In 1955, Frye formed his own aircraft manufacturing company, the Frye Corporation. In December 1956, Grumman Aircraft agreed to produce the Frye Safari, a four-engine, Short Takeoff & Landing (STOL) airlifter, if Frye could find financing. Ernst Zindel, who designed the Junkers Ju 52, was retained as an assistant. However, the project was cancelled.

== Death and honors ==
On February 3, 1959, while driving home after a meeting with Howard Hughes in Tucson Arizona to finalize plans on the development of Frye's new aircraft: A STOL and Safari heavy transport plane, Frye in his 1959 Ford Galaxy 500 was killed instantly in a car accident by a drunk driver who ran a stop sign.
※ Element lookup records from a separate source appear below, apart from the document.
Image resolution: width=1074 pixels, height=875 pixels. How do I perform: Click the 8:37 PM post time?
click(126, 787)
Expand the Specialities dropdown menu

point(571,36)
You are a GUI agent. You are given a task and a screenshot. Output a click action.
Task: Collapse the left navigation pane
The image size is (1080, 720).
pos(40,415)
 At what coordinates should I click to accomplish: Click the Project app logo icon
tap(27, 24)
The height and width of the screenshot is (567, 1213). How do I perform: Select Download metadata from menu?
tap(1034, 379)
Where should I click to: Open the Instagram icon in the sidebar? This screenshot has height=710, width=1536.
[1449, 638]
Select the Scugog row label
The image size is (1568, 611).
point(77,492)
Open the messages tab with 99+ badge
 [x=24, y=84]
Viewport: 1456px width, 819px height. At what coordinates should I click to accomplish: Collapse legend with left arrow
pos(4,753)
It was exactly 33 years to the day after his founding of Standard Air Lines. The death received limited coverage, due to the deaths of famous musicians Ritchie Valens, Buddy Holly, and The Big Bopper in a plane crash on the same day. He was originally buried in Tucson, but now rests in Wheeler, Texas.

Frye received the Presidential Medal of Merit from Harry Truman for wartime contributions as a civilian in December 1946 where Frye donated many TWA aircraft and personnel for the war effort. In 2006, Frye was inducted into the International Air & Space Hall of Fame at the San Diego Air & Space Museum. Frye was elected into the National Aviation Hall of Fame in 1992.

In Martin Scorsese's 2004 biopic of Howard Hughes, The Aviator, Frye was portrayed by actor Danny Huston.